TASK DESCRIPTION: Write the records out once more, exactly as they appear below.
===== MATERIAL FOR THIS TASK
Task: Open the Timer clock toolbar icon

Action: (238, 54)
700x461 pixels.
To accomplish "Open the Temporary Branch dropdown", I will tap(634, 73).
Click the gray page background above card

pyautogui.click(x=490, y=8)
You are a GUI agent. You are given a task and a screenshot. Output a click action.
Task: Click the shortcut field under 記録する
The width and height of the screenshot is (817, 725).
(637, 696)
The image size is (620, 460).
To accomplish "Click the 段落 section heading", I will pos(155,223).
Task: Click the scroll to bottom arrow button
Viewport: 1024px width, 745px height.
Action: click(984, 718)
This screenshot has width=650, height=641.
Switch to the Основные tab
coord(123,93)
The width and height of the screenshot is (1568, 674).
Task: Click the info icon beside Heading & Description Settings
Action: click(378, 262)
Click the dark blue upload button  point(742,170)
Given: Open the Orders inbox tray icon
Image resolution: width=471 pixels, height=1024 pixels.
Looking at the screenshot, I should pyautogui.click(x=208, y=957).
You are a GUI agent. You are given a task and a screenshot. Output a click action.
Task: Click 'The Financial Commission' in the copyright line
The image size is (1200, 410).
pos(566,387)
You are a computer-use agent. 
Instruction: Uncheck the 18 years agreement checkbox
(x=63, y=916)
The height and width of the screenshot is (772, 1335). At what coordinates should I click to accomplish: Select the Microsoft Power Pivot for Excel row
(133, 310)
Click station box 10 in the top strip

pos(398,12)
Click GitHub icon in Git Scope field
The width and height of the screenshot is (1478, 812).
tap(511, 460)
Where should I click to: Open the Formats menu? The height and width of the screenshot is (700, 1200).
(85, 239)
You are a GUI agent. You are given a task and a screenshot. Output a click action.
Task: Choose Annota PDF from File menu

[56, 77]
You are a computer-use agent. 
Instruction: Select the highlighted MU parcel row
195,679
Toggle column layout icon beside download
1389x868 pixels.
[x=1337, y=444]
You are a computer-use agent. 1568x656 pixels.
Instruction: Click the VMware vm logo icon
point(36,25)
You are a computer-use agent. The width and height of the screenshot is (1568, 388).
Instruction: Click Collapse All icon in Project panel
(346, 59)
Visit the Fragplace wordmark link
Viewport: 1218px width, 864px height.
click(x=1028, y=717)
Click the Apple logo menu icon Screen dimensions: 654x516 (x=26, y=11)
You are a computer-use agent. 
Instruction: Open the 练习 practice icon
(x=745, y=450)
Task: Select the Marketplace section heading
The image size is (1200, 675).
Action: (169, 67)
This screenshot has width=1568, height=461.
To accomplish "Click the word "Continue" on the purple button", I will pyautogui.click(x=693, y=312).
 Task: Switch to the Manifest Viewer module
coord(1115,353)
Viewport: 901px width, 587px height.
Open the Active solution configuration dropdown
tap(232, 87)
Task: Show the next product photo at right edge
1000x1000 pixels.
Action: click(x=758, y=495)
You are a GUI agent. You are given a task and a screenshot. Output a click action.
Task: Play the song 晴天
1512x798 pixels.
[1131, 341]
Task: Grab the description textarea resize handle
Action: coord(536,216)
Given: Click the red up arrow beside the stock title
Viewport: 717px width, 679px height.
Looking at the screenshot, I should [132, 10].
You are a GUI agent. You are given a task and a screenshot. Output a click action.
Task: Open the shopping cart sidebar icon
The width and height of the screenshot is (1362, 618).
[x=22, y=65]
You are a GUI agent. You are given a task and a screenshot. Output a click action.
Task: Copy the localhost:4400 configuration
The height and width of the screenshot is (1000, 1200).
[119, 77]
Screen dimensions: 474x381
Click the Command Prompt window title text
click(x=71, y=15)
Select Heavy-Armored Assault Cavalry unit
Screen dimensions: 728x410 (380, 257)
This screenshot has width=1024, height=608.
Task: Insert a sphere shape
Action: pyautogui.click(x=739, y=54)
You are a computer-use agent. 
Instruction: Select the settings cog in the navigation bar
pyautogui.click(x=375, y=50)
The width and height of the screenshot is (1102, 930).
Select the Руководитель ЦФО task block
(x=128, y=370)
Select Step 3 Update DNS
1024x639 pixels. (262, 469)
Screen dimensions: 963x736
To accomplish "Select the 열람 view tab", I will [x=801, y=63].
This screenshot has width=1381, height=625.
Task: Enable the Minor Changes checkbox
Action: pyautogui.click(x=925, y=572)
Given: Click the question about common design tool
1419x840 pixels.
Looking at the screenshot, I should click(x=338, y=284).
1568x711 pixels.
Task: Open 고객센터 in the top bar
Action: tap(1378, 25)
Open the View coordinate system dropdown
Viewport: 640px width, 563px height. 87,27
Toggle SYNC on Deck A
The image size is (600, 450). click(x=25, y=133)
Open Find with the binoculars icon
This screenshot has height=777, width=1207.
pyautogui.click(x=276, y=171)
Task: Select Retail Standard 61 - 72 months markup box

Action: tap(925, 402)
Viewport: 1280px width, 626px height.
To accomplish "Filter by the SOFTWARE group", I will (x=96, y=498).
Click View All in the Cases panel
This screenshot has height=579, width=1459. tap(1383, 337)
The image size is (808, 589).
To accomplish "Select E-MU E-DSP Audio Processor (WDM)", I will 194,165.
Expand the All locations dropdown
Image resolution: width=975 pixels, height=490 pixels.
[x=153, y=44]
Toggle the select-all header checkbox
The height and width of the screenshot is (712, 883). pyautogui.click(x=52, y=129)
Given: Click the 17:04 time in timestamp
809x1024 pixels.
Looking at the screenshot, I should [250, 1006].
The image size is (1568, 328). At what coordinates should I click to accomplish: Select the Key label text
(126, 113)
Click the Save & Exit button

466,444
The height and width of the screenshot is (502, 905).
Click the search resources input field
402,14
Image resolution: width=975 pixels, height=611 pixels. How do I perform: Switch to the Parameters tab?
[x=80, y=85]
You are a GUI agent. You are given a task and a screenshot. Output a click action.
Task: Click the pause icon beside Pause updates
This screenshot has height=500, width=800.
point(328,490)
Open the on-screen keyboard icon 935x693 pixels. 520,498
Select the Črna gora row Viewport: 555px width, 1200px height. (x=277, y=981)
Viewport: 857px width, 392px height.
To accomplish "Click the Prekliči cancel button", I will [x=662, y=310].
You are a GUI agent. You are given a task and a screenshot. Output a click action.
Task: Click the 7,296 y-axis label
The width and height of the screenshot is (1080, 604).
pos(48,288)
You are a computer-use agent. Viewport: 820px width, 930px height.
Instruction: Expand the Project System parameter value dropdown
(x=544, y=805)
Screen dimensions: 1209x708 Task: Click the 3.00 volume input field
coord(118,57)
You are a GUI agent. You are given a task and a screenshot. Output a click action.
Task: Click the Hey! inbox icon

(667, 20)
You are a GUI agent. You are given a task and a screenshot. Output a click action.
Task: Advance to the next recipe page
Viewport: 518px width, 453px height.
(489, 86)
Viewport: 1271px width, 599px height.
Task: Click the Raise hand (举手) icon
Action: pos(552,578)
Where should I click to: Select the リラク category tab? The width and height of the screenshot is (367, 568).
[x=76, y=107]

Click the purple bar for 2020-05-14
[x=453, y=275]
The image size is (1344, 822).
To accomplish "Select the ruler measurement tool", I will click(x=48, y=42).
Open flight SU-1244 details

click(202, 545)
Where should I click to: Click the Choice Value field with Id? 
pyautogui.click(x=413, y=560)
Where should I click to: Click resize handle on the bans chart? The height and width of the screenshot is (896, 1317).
==========
RESPONSE BOX:
Task: Open the Timer clock toolbar icon

Action: (238, 54)
700x461 pixels.
To accomplish "Open the Temporary Branch dropdown", I will tap(634, 73).
Click the gray page background above card

pyautogui.click(x=490, y=8)
You are a GUI agent. You are given a task and a screenshot. Output a click action.
Task: Click the shortcut field under 記録する
The width and height of the screenshot is (817, 725).
(637, 696)
The image size is (620, 460).
To accomplish "Click the 段落 section heading", I will pos(155,223).
Task: Click the scroll to bottom arrow button
Viewport: 1024px width, 745px height.
Action: click(984, 718)
This screenshot has width=650, height=641.
Switch to the Основные tab
coord(123,93)
The width and height of the screenshot is (1568, 674).
Task: Click the info icon beside Heading & Description Settings
Action: click(378, 262)
Click the dark blue upload button  point(742,170)
Given: Open the Orders inbox tray icon
Image resolution: width=471 pixels, height=1024 pixels.
Looking at the screenshot, I should pyautogui.click(x=208, y=957).
You are a GUI agent. You are given a task and a screenshot. Output a click action.
Task: Click 'The Financial Commission' in the copyright line
The image size is (1200, 410).
pos(566,387)
You are a computer-use agent. 
Instruction: Uncheck the 18 years agreement checkbox
(x=63, y=916)
The height and width of the screenshot is (772, 1335). At what coordinates should I click to accomplish: Select the Microsoft Power Pivot for Excel row
(133, 310)
Click station box 10 in the top strip

pos(398,12)
Click GitHub icon in Git Scope field
The width and height of the screenshot is (1478, 812).
tap(511, 460)
Where should I click to: Open the Formats menu? The height and width of the screenshot is (700, 1200).
(85, 239)
You are a GUI agent. You are given a task and a screenshot. Output a click action.
Task: Choose Annota PDF from File menu

[56, 77]
You are a computer-use agent. 
Instruction: Select the highlighted MU parcel row
195,679
Toggle column layout icon beside download
1389x868 pixels.
[x=1337, y=444]
You are a computer-use agent. 1568x656 pixels.
Instruction: Click the VMware vm logo icon
point(36,25)
You are a computer-use agent. The width and height of the screenshot is (1568, 388).
Instruction: Click Collapse All icon in Project panel
(346, 59)
Visit the Fragplace wordmark link
Viewport: 1218px width, 864px height.
click(x=1028, y=717)
Click the Apple logo menu icon Screen dimensions: 654x516 (x=26, y=11)
You are a computer-use agent. 
Instruction: Open the 练习 practice icon
(x=745, y=450)
Task: Select the Marketplace section heading
The image size is (1200, 675).
Action: (169, 67)
This screenshot has width=1568, height=461.
To accomplish "Click the word "Continue" on the purple button", I will pyautogui.click(x=693, y=312).
 Task: Switch to the Manifest Viewer module
coord(1115,353)
Viewport: 901px width, 587px height.
Open the Active solution configuration dropdown
tap(232, 87)
Task: Show the next product photo at right edge
1000x1000 pixels.
Action: click(x=758, y=495)
You are a GUI agent. You are given a task and a screenshot. Output a click action.
Task: Play the song 晴天
1512x798 pixels.
[1131, 341]
Task: Grab the description textarea resize handle
Action: coord(536,216)
Given: Click the red up arrow beside the stock title
Viewport: 717px width, 679px height.
Looking at the screenshot, I should [132, 10].
You are a GUI agent. You are given a task and a screenshot. Output a click action.
Task: Open the shopping cart sidebar icon
The width and height of the screenshot is (1362, 618).
[x=22, y=65]
You are a GUI agent. You are given a task and a screenshot. Output a click action.
Task: Copy the localhost:4400 configuration
The height and width of the screenshot is (1000, 1200).
[119, 77]
Screen dimensions: 474x381
Click the Command Prompt window title text
click(x=71, y=15)
Select Heavy-Armored Assault Cavalry unit
Screen dimensions: 728x410 (380, 257)
This screenshot has width=1024, height=608.
Task: Insert a sphere shape
Action: pyautogui.click(x=739, y=54)
You are a computer-use agent. 
Instruction: Select the settings cog in the navigation bar
pyautogui.click(x=375, y=50)
The width and height of the screenshot is (1102, 930).
Select the Руководитель ЦФО task block
(x=128, y=370)
Select Step 3 Update DNS
1024x639 pixels. (262, 469)
Screen dimensions: 963x736
To accomplish "Select the 열람 view tab", I will [x=801, y=63].
This screenshot has width=1381, height=625.
Task: Enable the Minor Changes checkbox
Action: pyautogui.click(x=925, y=572)
Given: Click the question about common design tool
1419x840 pixels.
Looking at the screenshot, I should click(x=338, y=284).
1568x711 pixels.
Task: Open 고객센터 in the top bar
Action: tap(1378, 25)
Open the View coordinate system dropdown
Viewport: 640px width, 563px height. 87,27
Toggle SYNC on Deck A
The image size is (600, 450). click(x=25, y=133)
Open Find with the binoculars icon
This screenshot has height=777, width=1207.
pyautogui.click(x=276, y=171)
Task: Select Retail Standard 61 - 72 months markup box

Action: tap(925, 402)
Viewport: 1280px width, 626px height.
To accomplish "Filter by the SOFTWARE group", I will (x=96, y=498).
Click View All in the Cases panel
This screenshot has height=579, width=1459. tap(1383, 337)
The image size is (808, 589).
To accomplish "Select E-MU E-DSP Audio Processor (WDM)", I will 194,165.
Expand the All locations dropdown
Image resolution: width=975 pixels, height=490 pixels.
[x=153, y=44]
Toggle the select-all header checkbox
The height and width of the screenshot is (712, 883). pyautogui.click(x=52, y=129)
Given: Click the 17:04 time in timestamp
809x1024 pixels.
Looking at the screenshot, I should [250, 1006].
The image size is (1568, 328). At what coordinates should I click to accomplish: Select the Key label text
(126, 113)
Click the Save & Exit button

466,444
The height and width of the screenshot is (502, 905).
Click the search resources input field
402,14
Image resolution: width=975 pixels, height=611 pixels. How do I perform: Switch to the Parameters tab?
[x=80, y=85]
You are a GUI agent. You are given a task and a screenshot. Output a click action.
Task: Click the pause icon beside Pause updates
This screenshot has height=500, width=800.
point(328,490)
Open the on-screen keyboard icon 935x693 pixels. 520,498
Select the Črna gora row Viewport: 555px width, 1200px height. (x=277, y=981)
Viewport: 857px width, 392px height.
To accomplish "Click the Prekliči cancel button", I will [x=662, y=310].
You are a GUI agent. You are given a task and a screenshot. Output a click action.
Task: Click the 7,296 y-axis label
The width and height of the screenshot is (1080, 604).
pos(48,288)
You are a computer-use agent. Viewport: 820px width, 930px height.
Instruction: Expand the Project System parameter value dropdown
(x=544, y=805)
Screen dimensions: 1209x708 Task: Click the 3.00 volume input field
coord(118,57)
You are a GUI agent. You are given a task and a screenshot. Output a click action.
Task: Click the Hey! inbox icon

(667, 20)
You are a GUI agent. You are given a task and a screenshot. Output a click action.
Task: Advance to the next recipe page
Viewport: 518px width, 453px height.
(489, 86)
Viewport: 1271px width, 599px height.
Task: Click the Raise hand (举手) icon
Action: pos(552,578)
Where should I click to: Select the リラク category tab? The width and height of the screenshot is (367, 568).
[x=76, y=107]

Click the purple bar for 2020-05-14
[x=453, y=275]
The image size is (1344, 822).
To accomplish "Select the ruler measurement tool", I will click(x=48, y=42).
Open flight SU-1244 details

click(202, 545)
Where should I click to: Click the Choice Value field with Id? 
pyautogui.click(x=413, y=560)
Where should I click to: Click resize handle on the bans chart? The height and width of the screenshot is (896, 1317).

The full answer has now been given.